§ **Excerpt provided**:
[Start of section]

4.3 Non-Contravention. The
execution and delivery of the Agreement, the issuance and sale of the Units
under the Agreement, the fulfillment of the terms of the Agreement and the
consummation of the transactions contemplated thereby will not (A) conflict with
or constitute a violation of, or default under, (i) any material bond,
debenture, note or other evidence of indebtedness, lease, contract, indenture,
mortgage, deed of trust, loan agreement, joint venture or other agreement or
instrument to which the Company is a party or by which it or its properties are
bound, (ii) the charter, by-laws or other organizational documents of the
Company, or (iii) any law, administrative regulation, ordinance or order of any
court or governmental agency, arbitration panel or authority applicable to the
Company or its properties, except in the case of clauses (i) and (iii) for any
such conflicts, violations or defaults which are not reasonably likely to have a
Material Adverse Effect or (B) result in the creation or imposition of any lien,
encumbrance, claim, security interest or restriction whatsoever upon any of the
material properties or assets of the Company or an acceleration of indebtedness
pursuant to any obligation, agreement or condition contained in any material
bond, debenture, note or any other evidence of indebtedness or any material
indenture, mortgage, deed of trust or any other agreement or instrument to which
the Company is a party or by which any of them is bound or to which any of the
material property or assets of the Company is subject.

[End of section]

§ **Stored data**:
[Start of section]

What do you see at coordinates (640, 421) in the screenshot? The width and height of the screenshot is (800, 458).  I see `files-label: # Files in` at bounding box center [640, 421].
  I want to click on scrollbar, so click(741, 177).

[End of section]

§ **Assigned task**:
Can you write out the entire non-contravention clause above word for word, with nothing left out or changed?

§ **Result for this task**:
4.3 Non-Contravention. The
execution and delivery of the Agreement, the issuance and sale of the Units
under the Agreement, the fulfillment of the terms of the Agreement and the
consummation of the transactions contemplated thereby will not (A) conflict with
or constitute a violation of, or default under, (i) any material bond,
debenture, note or other evidence of indebtedness, lease, contract, indenture,
mortgage, deed of trust, loan agreement, joint venture or other agreement or
instrument to which the Company is a party or by which it or its properties are
bound, (ii) the charter, by-laws or other organizational documents of the
Company, or (iii) any law, administrative regulation, ordinance or order of any
court or governmental agency, arbitration panel or authority applicable to the
Company or its properties, except in the case of clauses (i) and (iii) for any
such conflicts, violations or defaults which are not reasonably likely to have a
Material Adverse Effect or (B) result in the creation or imposition of any lien,
encumbrance, claim, security interest or restriction whatsoever upon any of the
material properties or assets of the Company or an acceleration of indebtedness
pursuant to any obligation, agreement or condition contained in any material
bond, debenture, note or any other evidence of indebtedness or any material
indenture, mortgage, deed of trust or any other agreement or instrument to which
the Company is a party or by which any of them is bound or to which any of the
material property or assets of the Company is subject.